Dr. Pearson also believes that there is evidence that a census was undertaken by Herod during his reign. Among other arguments, Dr. Pearson cites to an interesting passage in Josephus referring to "village scribes" under Herod. The same term is used in other ancient documents to refer to a position closely associated with census-taking. Although Richard Carrier of Infidels.org has criticized Dr. Pearson’s arguments, his attack falls short. He overlooks (or ignores) the forceful argument that Dr. Pearson makes that Herod -- as a direct subject to the Emperor and a client-king serving at Rome's whim -- was expected by his Roman overlords to Romanize Judea. Carrier also claims that Dr. Pearson fails to consider what other tasks "village scribes" might do while he himself seems to ignore Dr.
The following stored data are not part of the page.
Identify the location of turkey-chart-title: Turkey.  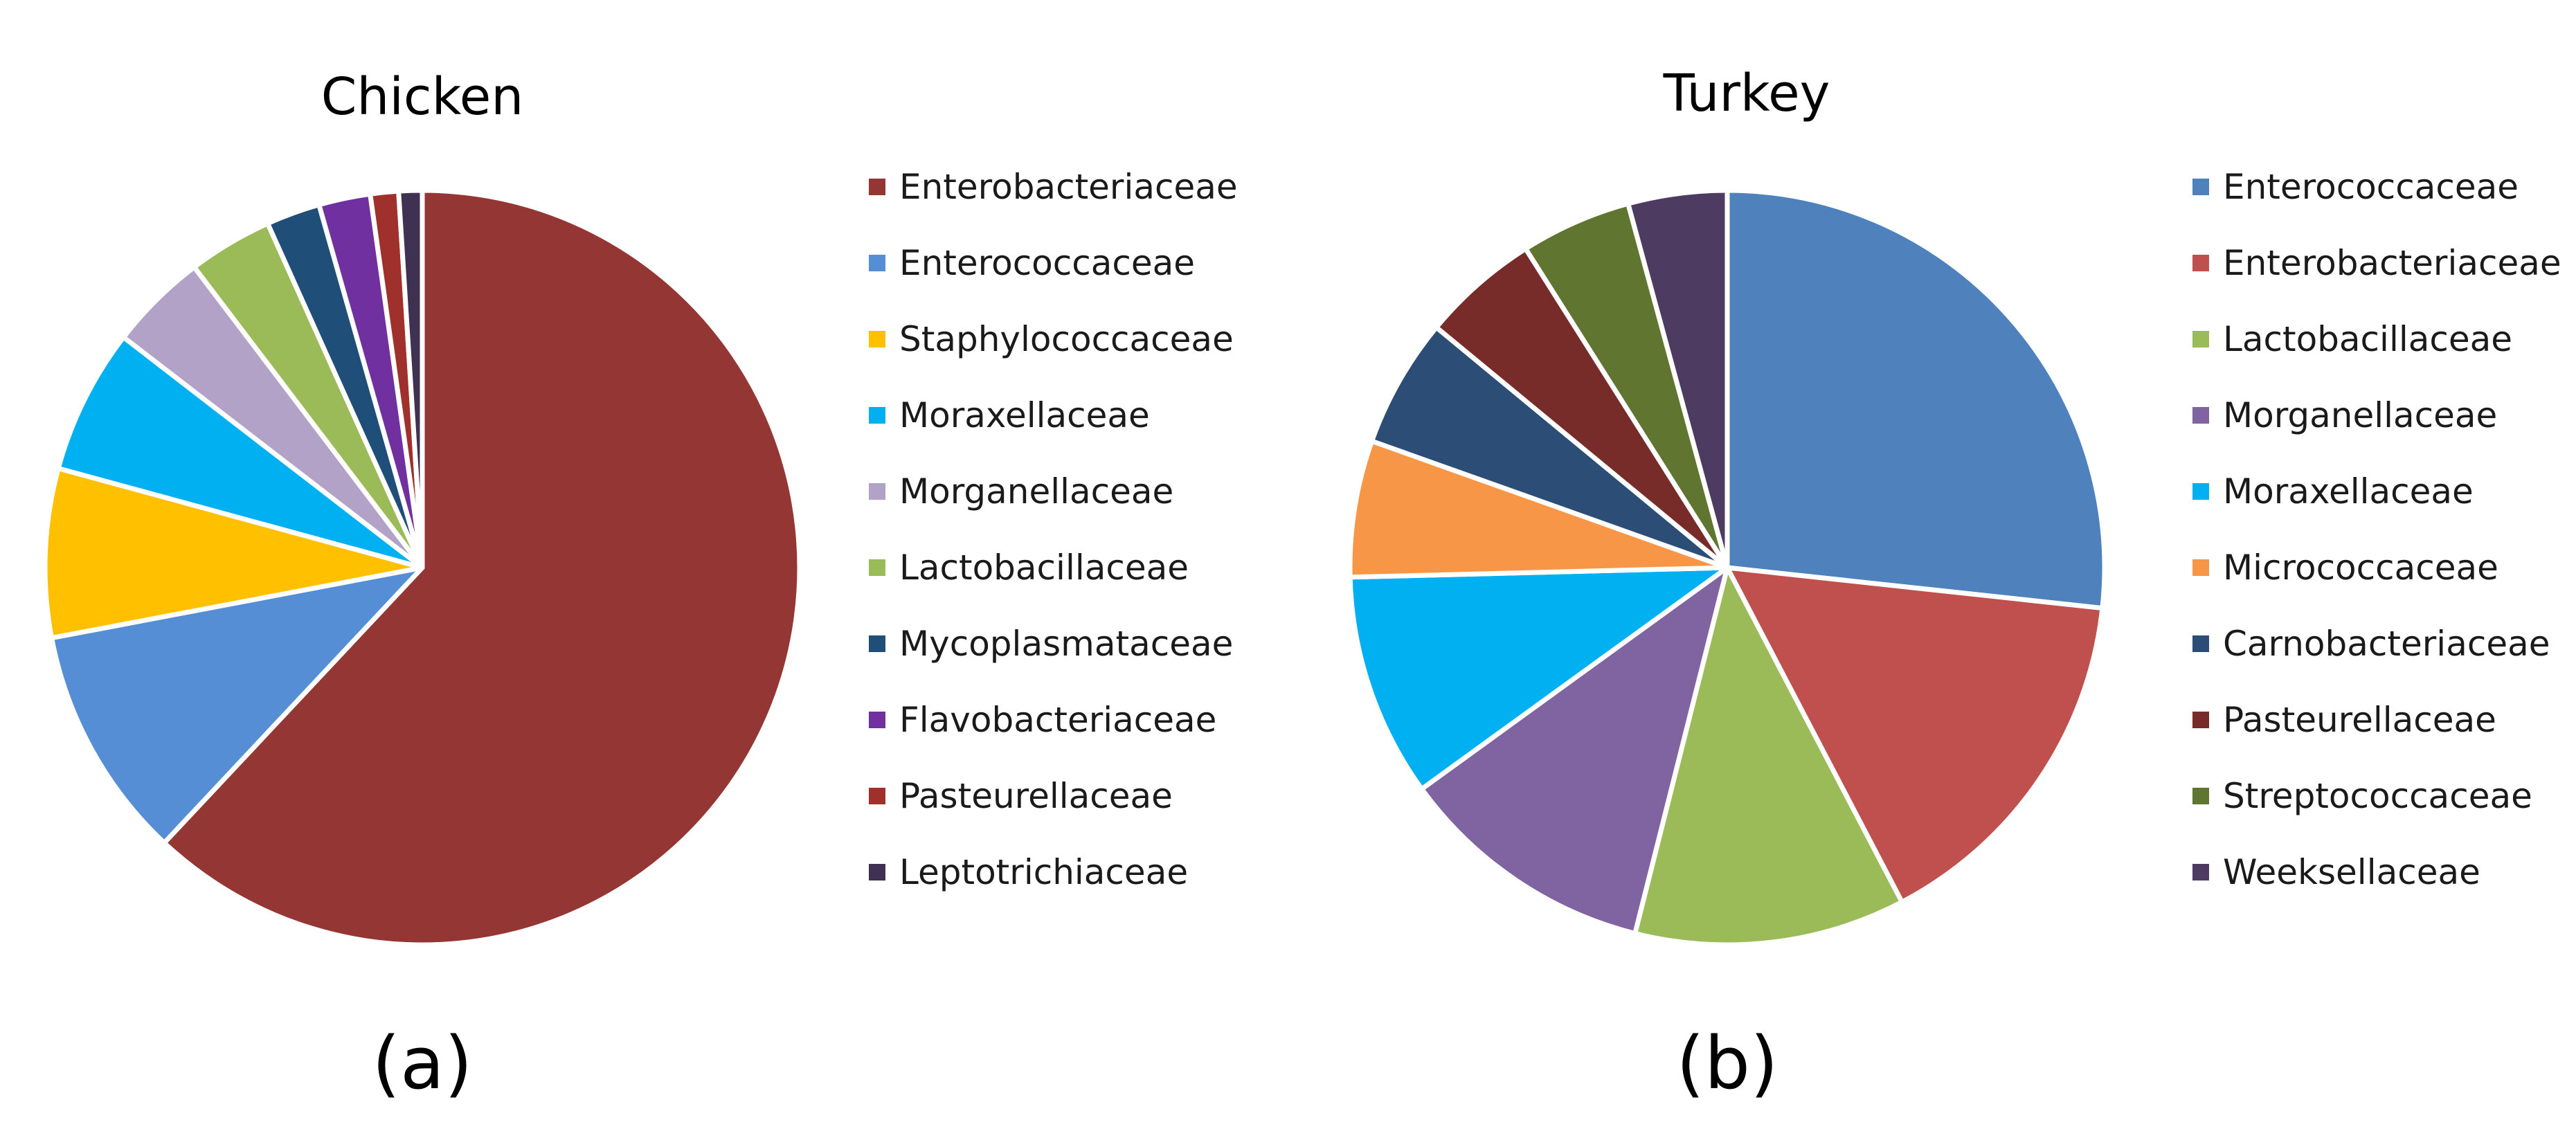
(1747, 94).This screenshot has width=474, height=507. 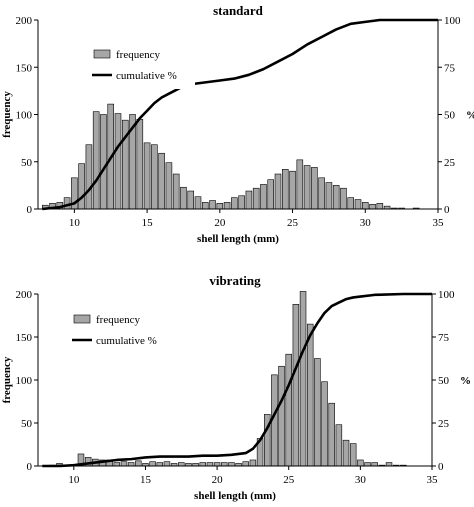 I want to click on chart-title: standard, so click(x=238, y=10).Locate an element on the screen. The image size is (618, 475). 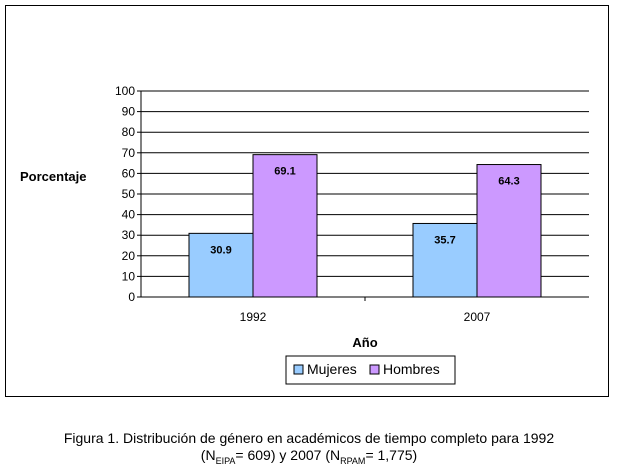
caption-sub-rpam: RPAM is located at coordinates (353, 460).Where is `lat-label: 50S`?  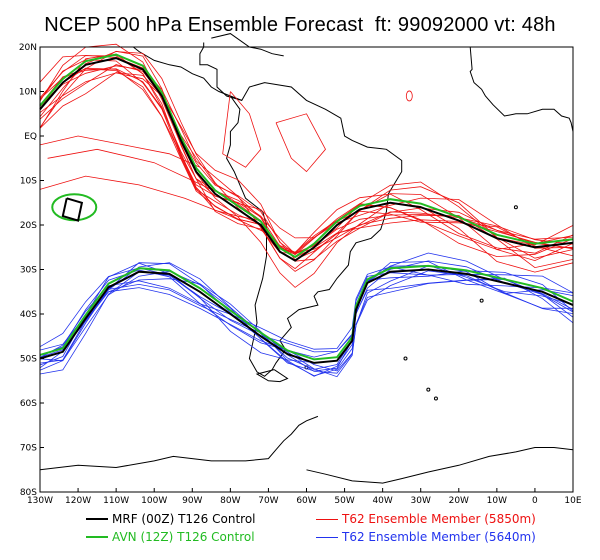 lat-label: 50S is located at coordinates (28, 360).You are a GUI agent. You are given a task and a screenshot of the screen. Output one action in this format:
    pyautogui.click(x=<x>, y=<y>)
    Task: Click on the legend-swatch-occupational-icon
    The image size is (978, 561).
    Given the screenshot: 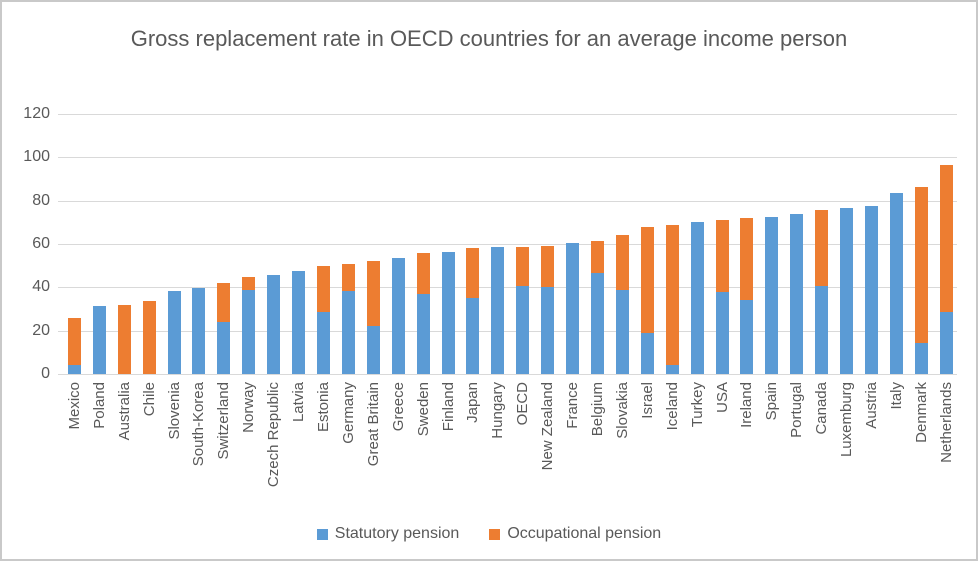 What is the action you would take?
    pyautogui.click(x=495, y=534)
    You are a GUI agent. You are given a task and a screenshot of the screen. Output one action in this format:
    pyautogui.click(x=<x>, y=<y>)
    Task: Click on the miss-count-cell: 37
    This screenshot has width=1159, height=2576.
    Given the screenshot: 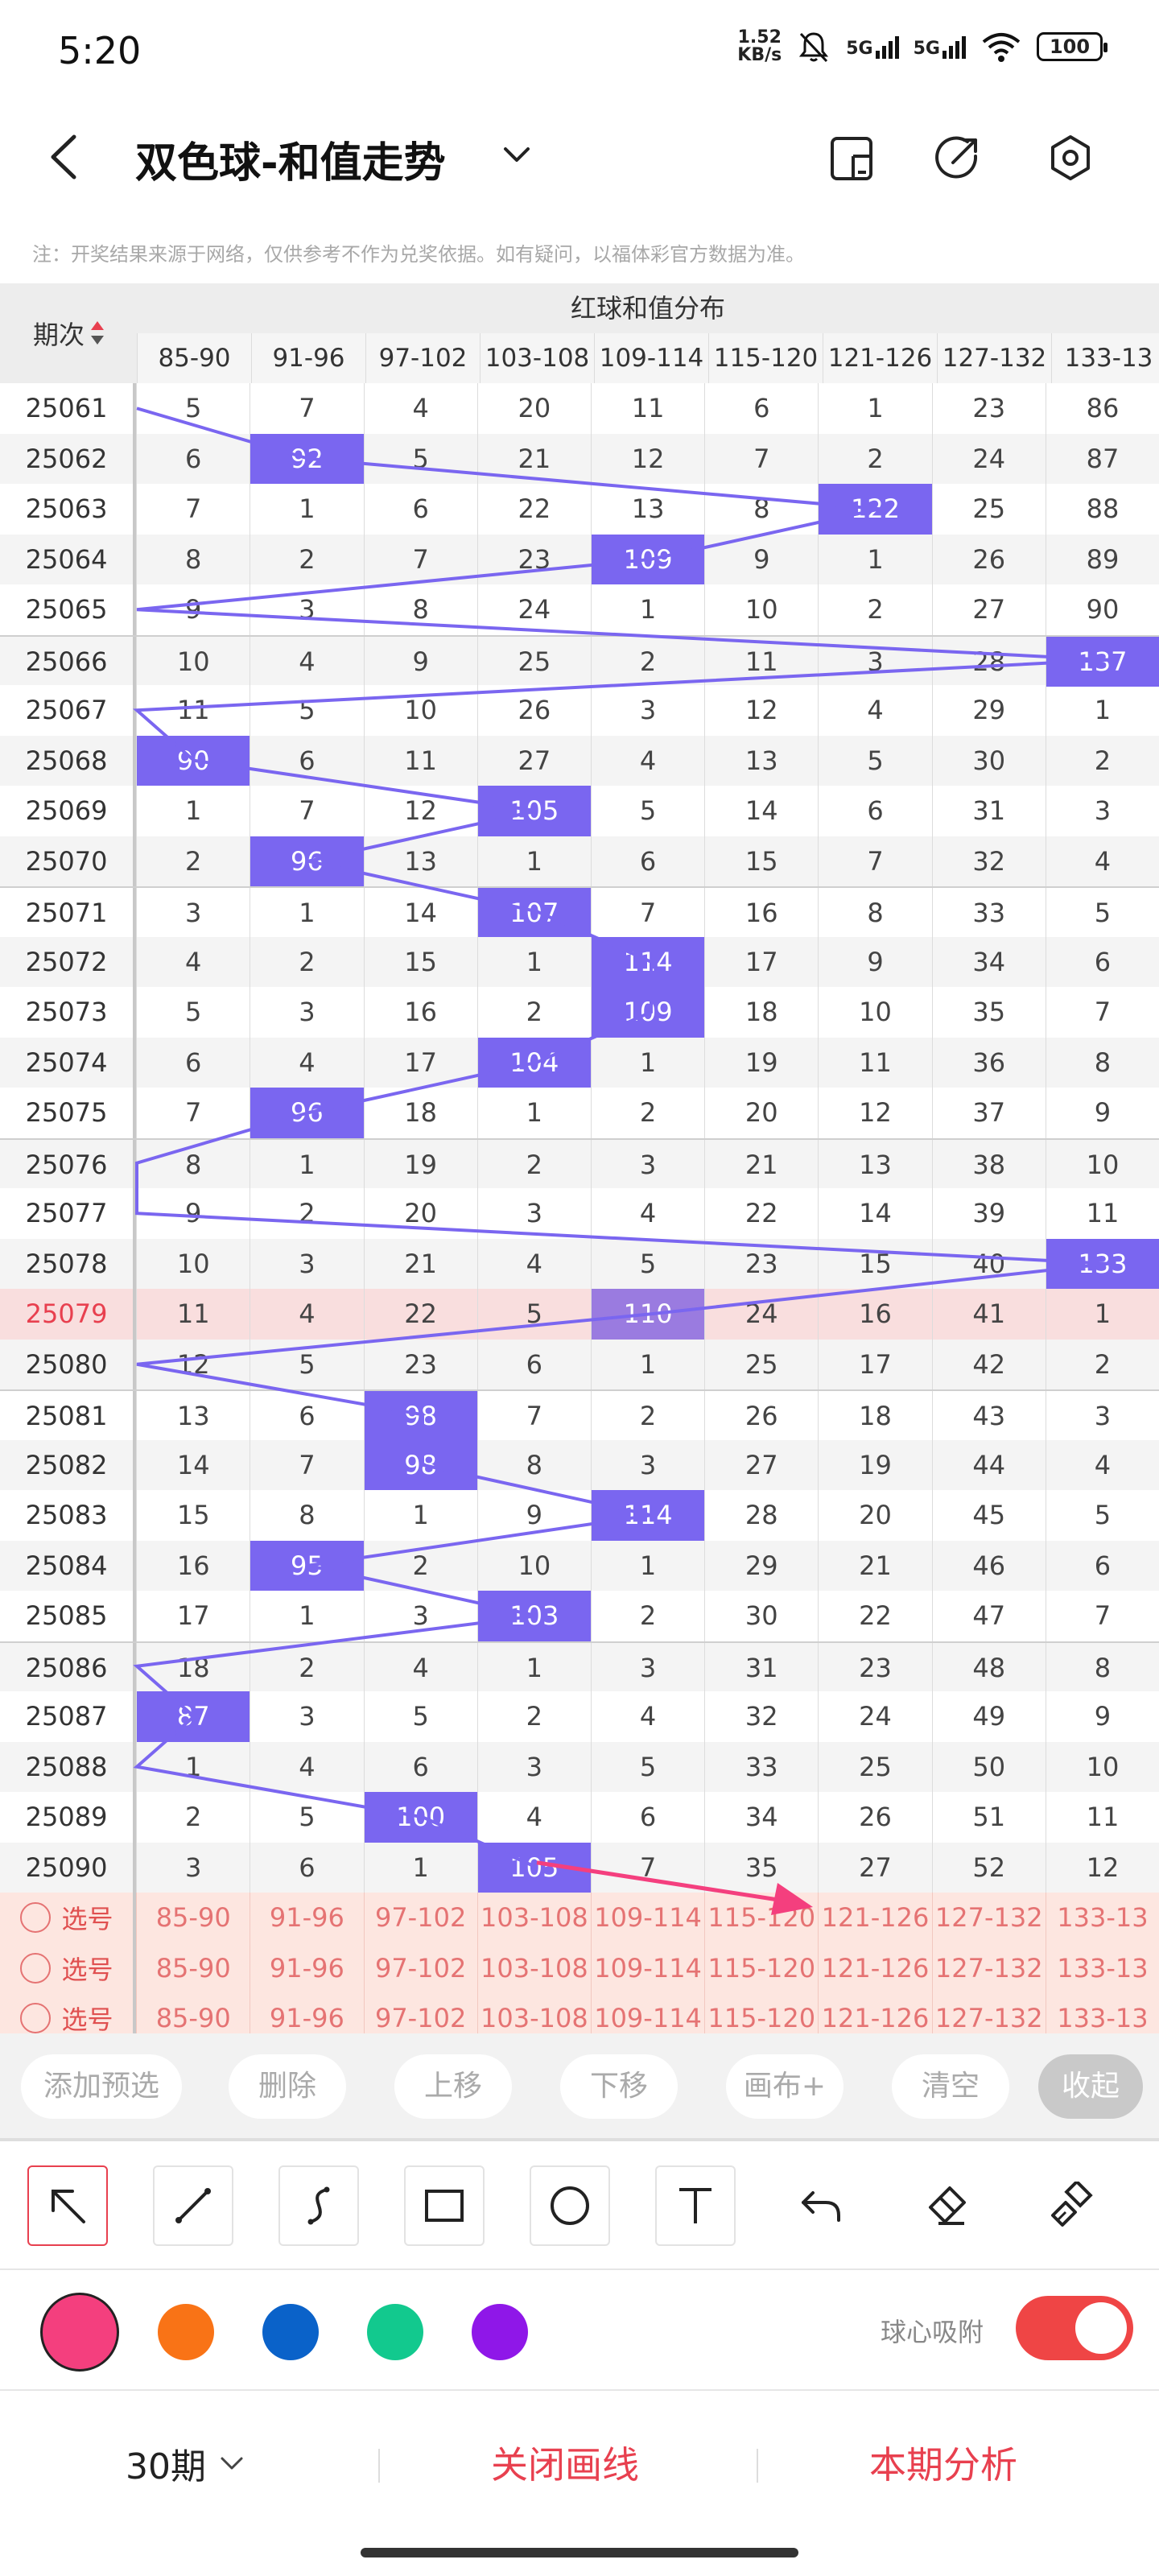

Pearson's references to many ancient documents showing that the term used by Josephus was closely linked to census taking duties.
The argument that even if Luke was referring to an earlier census, he is still in error because there was no earlier census rests on an argument from silence. Though such arguments may be useful from time to time it is not convincing here. It is very plausible that Herod could have conducted his own census pursuant to what he knew the Emperor’s policy to be. Herod also could have seen such a census as part of his responsibility (and desire) to Romanize Judea. Finally, there is some indirect evidence from Josephus that officials uniquely related to census taking were present under King Herod. Frankly, I do not know that this was the case, but it is certainly a possibility. In a later post I will deal with the possibility that Rome itself ordered the census under King Herod.